First, the region correction part 204 performs thresholding of the mask score 931 to binarize the mask score 931. FIG. 8 is a view illustrating one example of the mask score after binarization. As illustrated in FIG. 8, the mask score 932 after binarization is binarized so that the fiber detection region is to be 1 and the other region is to be 0. It is understood that the peripheral portion of the fiber is clear in the mask score 932 after binarization.
Note that the mask score after binarization may be a mask score output by the object detection model.
Next, the region correction part 204 performs dilation on the mask score. Thus, the fiber detection region is expanded. FIG. 9 is a view illustrating one example of the mask score after dilation. As illustrated in FIG. 9, it is understood that the entire fiber detection region is expanded in the mask score 933 after dilation compared with the mask score 931 before dilation illustrated in FIG. 7.

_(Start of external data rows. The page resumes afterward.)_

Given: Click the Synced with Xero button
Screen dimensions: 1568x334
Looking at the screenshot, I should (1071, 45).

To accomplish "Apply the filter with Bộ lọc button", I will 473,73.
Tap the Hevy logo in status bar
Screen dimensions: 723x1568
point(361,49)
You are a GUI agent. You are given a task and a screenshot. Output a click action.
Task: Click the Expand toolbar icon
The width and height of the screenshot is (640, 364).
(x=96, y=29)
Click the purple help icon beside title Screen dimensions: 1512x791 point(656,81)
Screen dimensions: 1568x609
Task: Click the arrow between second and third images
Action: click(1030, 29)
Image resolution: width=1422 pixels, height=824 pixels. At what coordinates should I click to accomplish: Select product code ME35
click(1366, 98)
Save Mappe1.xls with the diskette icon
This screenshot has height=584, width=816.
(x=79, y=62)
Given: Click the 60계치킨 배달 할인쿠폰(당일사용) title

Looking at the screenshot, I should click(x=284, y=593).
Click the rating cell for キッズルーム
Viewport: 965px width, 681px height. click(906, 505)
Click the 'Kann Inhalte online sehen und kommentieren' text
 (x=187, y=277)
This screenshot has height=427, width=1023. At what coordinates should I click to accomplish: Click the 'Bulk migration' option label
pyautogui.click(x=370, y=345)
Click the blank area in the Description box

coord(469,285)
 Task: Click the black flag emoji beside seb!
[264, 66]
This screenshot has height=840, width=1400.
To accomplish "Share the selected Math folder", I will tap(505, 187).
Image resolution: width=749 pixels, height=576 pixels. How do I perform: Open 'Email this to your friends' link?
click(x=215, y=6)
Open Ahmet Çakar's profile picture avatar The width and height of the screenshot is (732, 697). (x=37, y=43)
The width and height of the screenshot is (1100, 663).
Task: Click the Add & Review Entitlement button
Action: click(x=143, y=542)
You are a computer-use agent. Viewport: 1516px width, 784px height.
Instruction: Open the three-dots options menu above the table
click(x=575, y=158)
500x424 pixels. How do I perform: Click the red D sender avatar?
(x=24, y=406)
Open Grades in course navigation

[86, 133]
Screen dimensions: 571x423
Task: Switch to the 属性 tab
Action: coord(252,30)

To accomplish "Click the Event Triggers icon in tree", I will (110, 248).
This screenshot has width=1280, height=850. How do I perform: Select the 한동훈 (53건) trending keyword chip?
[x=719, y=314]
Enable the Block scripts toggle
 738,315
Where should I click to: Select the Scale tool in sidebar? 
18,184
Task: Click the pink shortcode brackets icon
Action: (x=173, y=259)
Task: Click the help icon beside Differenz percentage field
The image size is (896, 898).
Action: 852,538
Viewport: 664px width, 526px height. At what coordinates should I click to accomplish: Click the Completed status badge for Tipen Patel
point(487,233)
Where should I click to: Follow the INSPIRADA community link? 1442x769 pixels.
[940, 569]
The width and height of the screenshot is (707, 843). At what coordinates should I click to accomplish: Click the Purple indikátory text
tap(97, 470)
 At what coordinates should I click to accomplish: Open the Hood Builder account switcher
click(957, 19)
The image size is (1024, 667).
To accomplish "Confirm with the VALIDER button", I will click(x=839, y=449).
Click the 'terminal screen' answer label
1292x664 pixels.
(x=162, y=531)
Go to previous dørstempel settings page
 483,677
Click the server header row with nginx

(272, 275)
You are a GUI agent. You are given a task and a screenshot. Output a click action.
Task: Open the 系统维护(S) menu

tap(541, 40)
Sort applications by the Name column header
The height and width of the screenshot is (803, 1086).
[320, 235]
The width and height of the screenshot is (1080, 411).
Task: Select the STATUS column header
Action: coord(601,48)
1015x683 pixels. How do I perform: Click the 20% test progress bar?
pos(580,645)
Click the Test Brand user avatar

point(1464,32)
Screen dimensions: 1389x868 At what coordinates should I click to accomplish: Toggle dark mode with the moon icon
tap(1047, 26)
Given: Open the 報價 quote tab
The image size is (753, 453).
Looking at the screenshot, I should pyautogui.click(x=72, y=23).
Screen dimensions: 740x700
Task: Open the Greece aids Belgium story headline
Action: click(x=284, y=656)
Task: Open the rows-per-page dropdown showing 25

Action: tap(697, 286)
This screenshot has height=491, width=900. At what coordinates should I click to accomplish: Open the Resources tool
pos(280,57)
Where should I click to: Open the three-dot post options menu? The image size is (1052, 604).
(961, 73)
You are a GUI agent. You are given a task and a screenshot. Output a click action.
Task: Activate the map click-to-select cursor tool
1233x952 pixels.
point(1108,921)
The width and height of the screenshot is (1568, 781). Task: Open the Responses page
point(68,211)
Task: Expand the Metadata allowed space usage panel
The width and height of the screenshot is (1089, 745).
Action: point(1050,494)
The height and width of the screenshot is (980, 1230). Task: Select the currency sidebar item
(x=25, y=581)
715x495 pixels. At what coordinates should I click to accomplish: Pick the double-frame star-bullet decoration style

The above-described dilation may be also performed by setting a size of a bounding box to be large, or setting a low score threshold.
Then, the region correction part 204 generates a mask score after correction based on the mask score 932 after binarization and the mask score 933 after dilation. Specifically, the region correction part 204 applies the mask score 932 after binarization to the inside of a region of interest (ROI) and applies the mask score 933 after dilation to the outside of the ROI. FIG. 10 is a view illustrating one example of the mask score after correction. As illustrated in FIG. 10, it is understood that the both ends and peripheral portion of the fiber are clear in the mask score 934 after correction, and an outline of the fiber is accurately detected.
The description will be made referring back to FIG. 6. At step S7, the region correction part 204 of the image processing device 20 merges the segmentation result and the object detection result after correction. Thus, the region correction part 204 acquires a correction result of the object detection result. Then, the region correction part 204 transmits the correction result of the object detection result to the result output part 205.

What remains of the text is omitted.